The problem »
Report each line of the stored data that contains the string "element". Matches must follow the same uppercase and lowercase letters.

***** Study material *****

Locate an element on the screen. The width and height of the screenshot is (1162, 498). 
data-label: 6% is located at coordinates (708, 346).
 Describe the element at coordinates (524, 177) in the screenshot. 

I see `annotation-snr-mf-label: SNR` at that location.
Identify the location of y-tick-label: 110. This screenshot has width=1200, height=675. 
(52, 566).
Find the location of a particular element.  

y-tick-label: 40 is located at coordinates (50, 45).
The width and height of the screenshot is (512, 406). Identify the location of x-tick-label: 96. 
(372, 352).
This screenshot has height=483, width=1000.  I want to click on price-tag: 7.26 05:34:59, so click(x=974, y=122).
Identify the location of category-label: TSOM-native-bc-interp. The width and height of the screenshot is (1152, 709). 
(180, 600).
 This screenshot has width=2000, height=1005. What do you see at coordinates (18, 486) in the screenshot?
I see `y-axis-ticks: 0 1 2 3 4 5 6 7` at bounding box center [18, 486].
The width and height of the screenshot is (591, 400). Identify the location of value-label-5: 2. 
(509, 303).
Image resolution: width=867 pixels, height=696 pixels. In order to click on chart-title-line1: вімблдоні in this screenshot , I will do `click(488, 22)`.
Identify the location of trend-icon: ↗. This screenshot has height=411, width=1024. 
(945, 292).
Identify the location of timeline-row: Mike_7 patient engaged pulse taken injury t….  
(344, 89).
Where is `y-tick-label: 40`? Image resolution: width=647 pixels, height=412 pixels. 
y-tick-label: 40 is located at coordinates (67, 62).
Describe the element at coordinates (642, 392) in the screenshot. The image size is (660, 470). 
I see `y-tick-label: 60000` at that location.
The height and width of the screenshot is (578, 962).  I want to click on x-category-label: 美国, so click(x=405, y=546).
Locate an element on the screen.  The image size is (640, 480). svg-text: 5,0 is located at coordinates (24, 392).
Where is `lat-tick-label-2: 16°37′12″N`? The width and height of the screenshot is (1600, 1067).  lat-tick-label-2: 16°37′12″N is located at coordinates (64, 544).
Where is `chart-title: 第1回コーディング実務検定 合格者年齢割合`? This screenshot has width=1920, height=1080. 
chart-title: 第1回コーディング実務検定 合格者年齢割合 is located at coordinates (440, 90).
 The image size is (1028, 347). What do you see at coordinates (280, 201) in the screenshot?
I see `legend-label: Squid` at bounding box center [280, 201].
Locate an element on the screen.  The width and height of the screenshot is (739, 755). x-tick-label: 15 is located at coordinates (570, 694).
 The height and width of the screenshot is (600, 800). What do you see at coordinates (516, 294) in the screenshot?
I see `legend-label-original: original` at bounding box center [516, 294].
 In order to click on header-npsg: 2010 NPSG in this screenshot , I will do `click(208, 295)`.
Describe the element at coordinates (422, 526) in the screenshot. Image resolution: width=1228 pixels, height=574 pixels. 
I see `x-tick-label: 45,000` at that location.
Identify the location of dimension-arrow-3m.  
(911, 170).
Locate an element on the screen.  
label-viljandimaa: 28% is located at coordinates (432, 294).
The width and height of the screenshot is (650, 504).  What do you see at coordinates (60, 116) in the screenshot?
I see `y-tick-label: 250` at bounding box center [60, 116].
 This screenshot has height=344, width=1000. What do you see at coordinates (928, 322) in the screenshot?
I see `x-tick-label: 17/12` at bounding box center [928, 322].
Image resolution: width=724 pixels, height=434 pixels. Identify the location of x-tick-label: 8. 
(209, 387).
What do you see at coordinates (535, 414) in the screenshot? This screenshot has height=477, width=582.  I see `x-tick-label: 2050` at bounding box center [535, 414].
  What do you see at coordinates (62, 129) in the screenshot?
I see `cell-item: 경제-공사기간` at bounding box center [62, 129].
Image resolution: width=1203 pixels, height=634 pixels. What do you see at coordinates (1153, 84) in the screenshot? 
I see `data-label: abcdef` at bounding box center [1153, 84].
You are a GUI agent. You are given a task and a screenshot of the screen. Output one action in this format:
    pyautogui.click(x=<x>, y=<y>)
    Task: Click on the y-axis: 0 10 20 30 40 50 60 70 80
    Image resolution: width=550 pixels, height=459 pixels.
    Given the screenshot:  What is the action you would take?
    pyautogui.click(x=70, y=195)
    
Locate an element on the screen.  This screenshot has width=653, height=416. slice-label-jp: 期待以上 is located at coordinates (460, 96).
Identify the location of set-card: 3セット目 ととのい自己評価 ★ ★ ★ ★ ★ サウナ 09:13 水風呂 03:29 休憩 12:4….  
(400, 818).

*****

Answer space »
Locate an element on the screen. The width and height of the screenshot is (1162, 498). 
 Describe the element at coordinates (524, 177) in the screenshot. 
Find the location of a particular element.  
Describe the element at coordinates (642, 392) in the screenshot. The image size is (660, 470). 
Locate an element on the screen.  The image size is (640, 480). svg-text: 5,0 is located at coordinates (24, 392).
Locate an element on the screen.  The width and height of the screenshot is (739, 755). x-tick-label: 15 is located at coordinates (570, 694).
Describe the element at coordinates (422, 526) in the screenshot. Image resolution: width=1228 pixels, height=574 pixels. 
Locate an element on the screen.  
Locate an element on the screen.  This screenshot has width=653, height=416. slice-label-jp: 期待以上 is located at coordinates (460, 96).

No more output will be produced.